*RECORDS PROVIDED*:

+ + + +

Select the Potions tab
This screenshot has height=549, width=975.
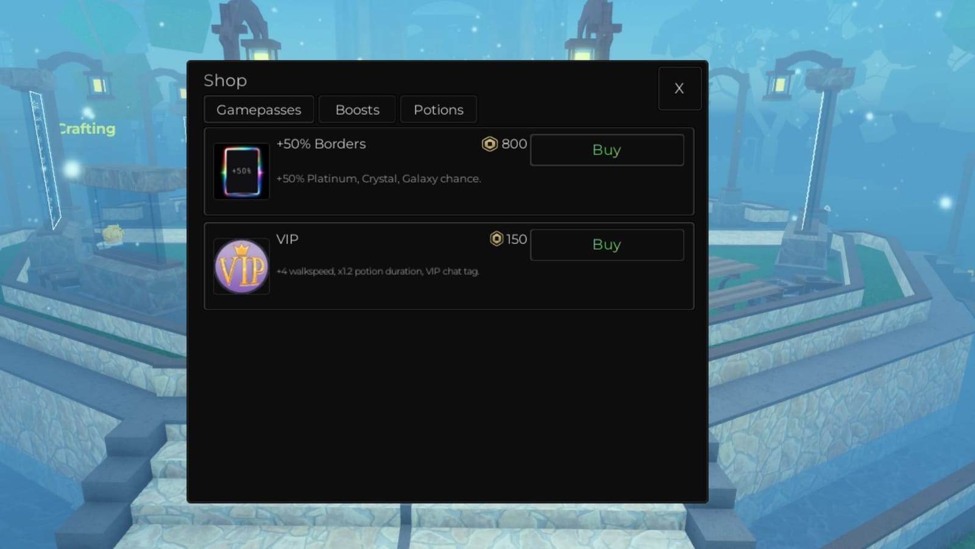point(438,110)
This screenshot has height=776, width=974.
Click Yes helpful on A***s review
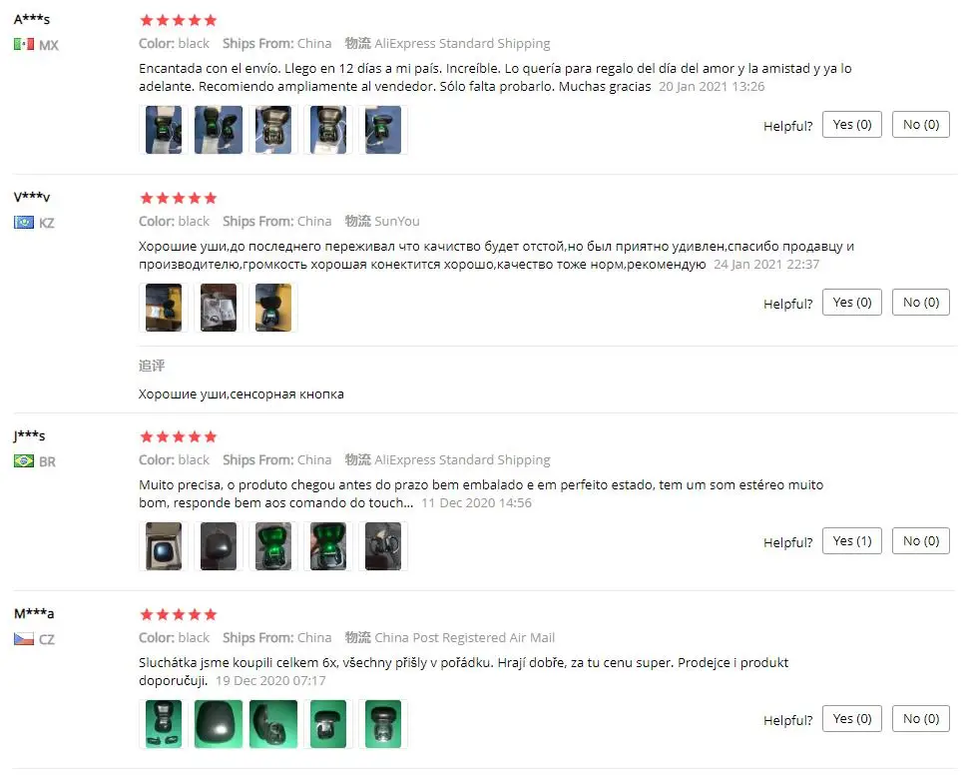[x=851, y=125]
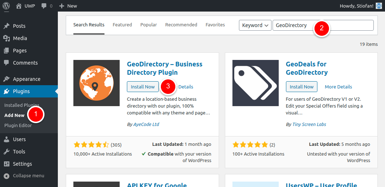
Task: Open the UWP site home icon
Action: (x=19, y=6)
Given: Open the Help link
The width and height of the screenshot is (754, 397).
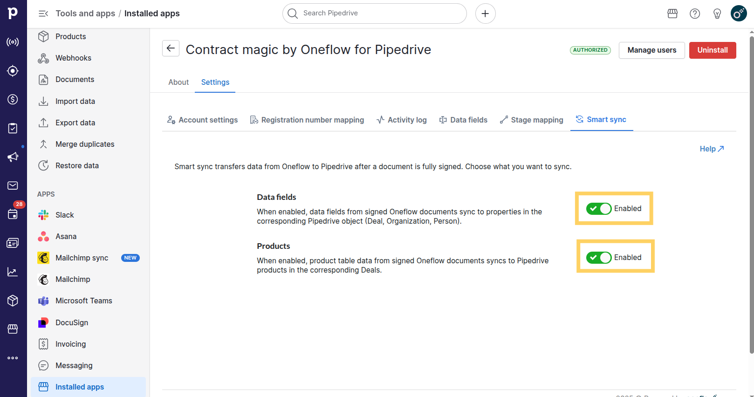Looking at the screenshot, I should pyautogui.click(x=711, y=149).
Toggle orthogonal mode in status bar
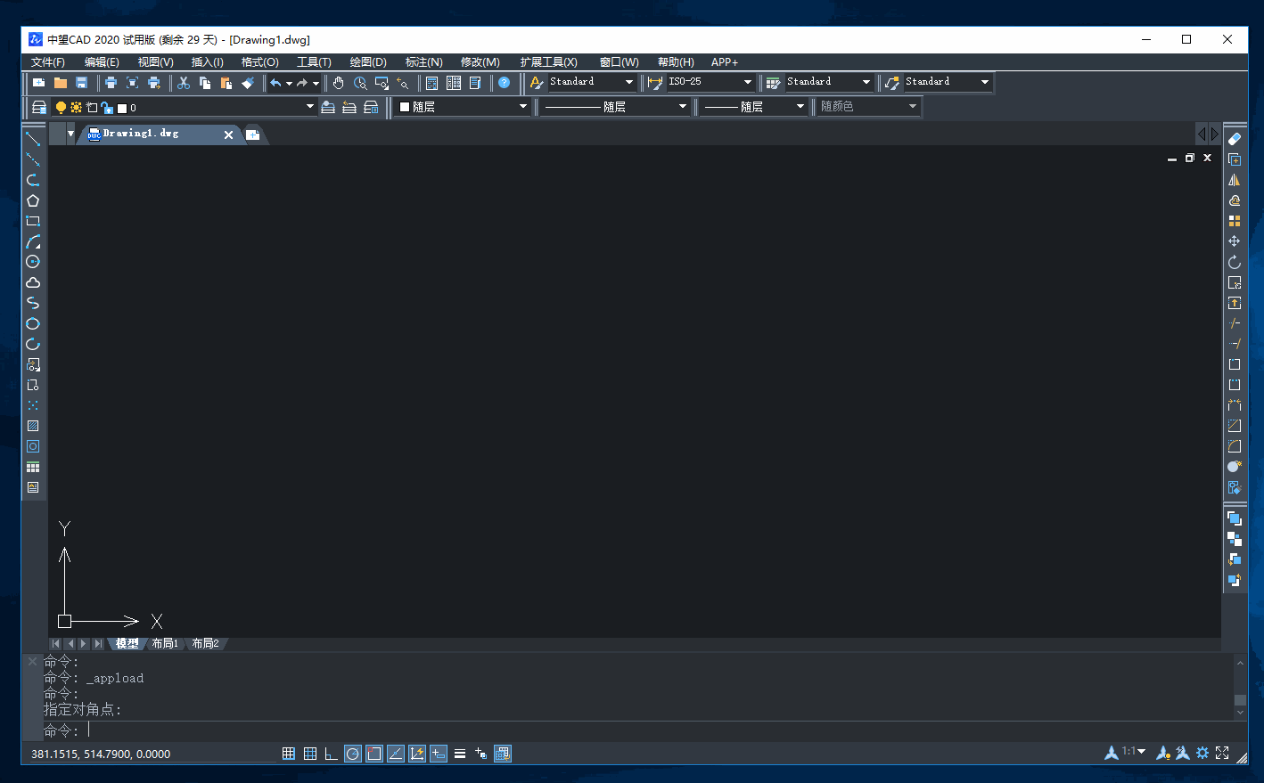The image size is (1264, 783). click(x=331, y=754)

+ + + +

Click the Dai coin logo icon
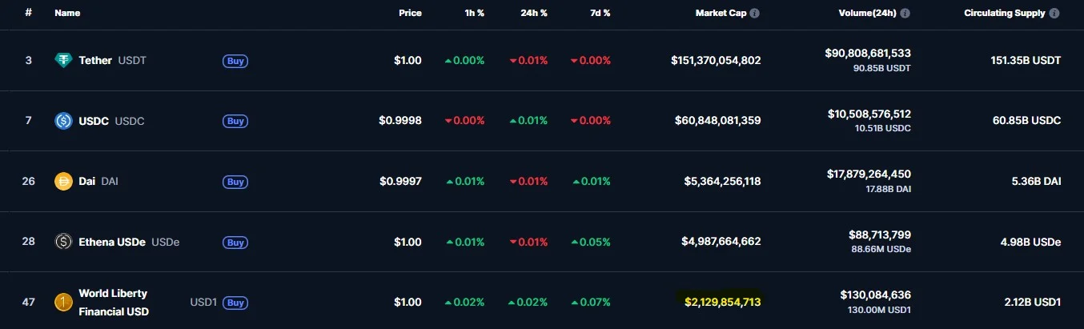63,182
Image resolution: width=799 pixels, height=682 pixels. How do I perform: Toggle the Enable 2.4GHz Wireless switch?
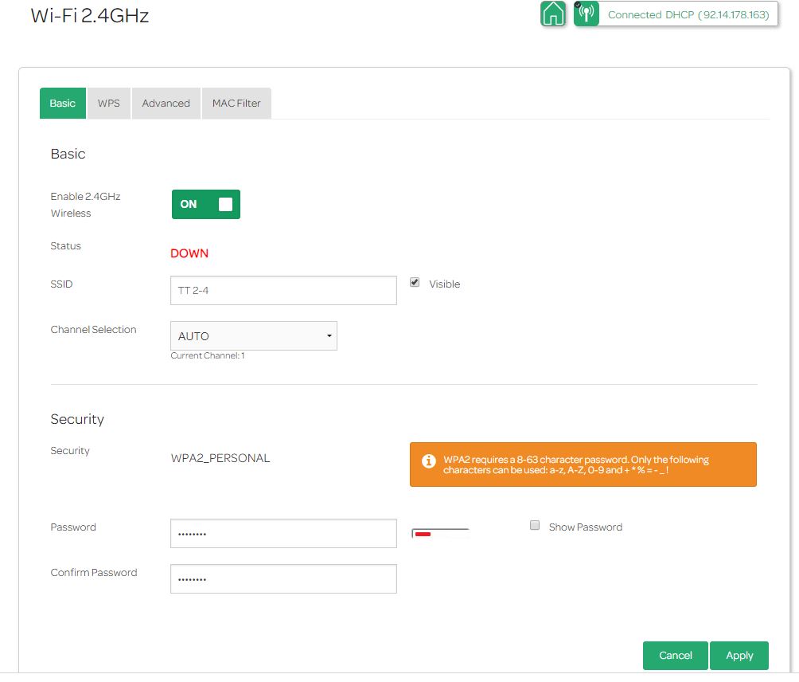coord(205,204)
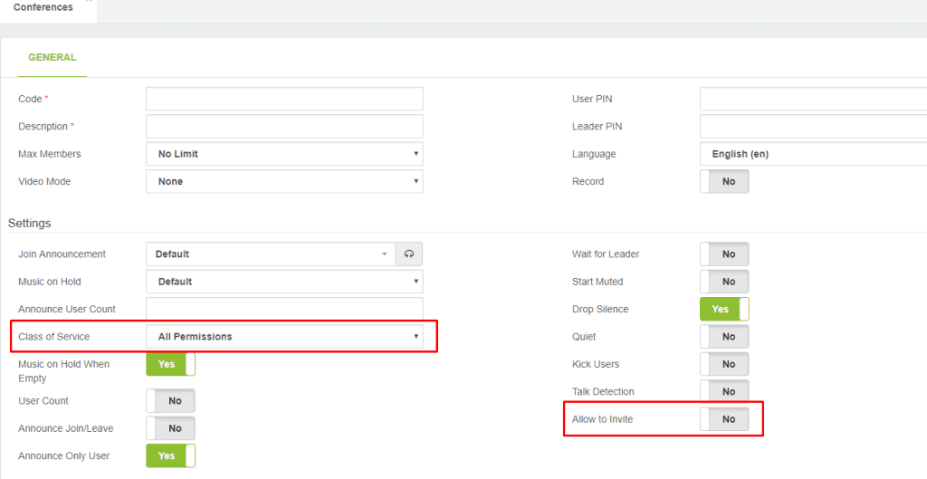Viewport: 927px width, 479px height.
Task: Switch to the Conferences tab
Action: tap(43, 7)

+ + + +

Leaving out all pictures, set down exactly the lines of the material above, from the line with "Select the Potions tab" to the line with "Given: Open the Help link" inclusive, and no others.

*RESULT FOR THIS EXERCISE*:
Select the Potions tab
This screenshot has height=549, width=975.
point(438,110)
This screenshot has height=776, width=974.
Click Yes helpful on A***s review
[x=851, y=125]
Task: Open the UWP site home icon
Action: (x=19, y=6)
Given: Open the Help link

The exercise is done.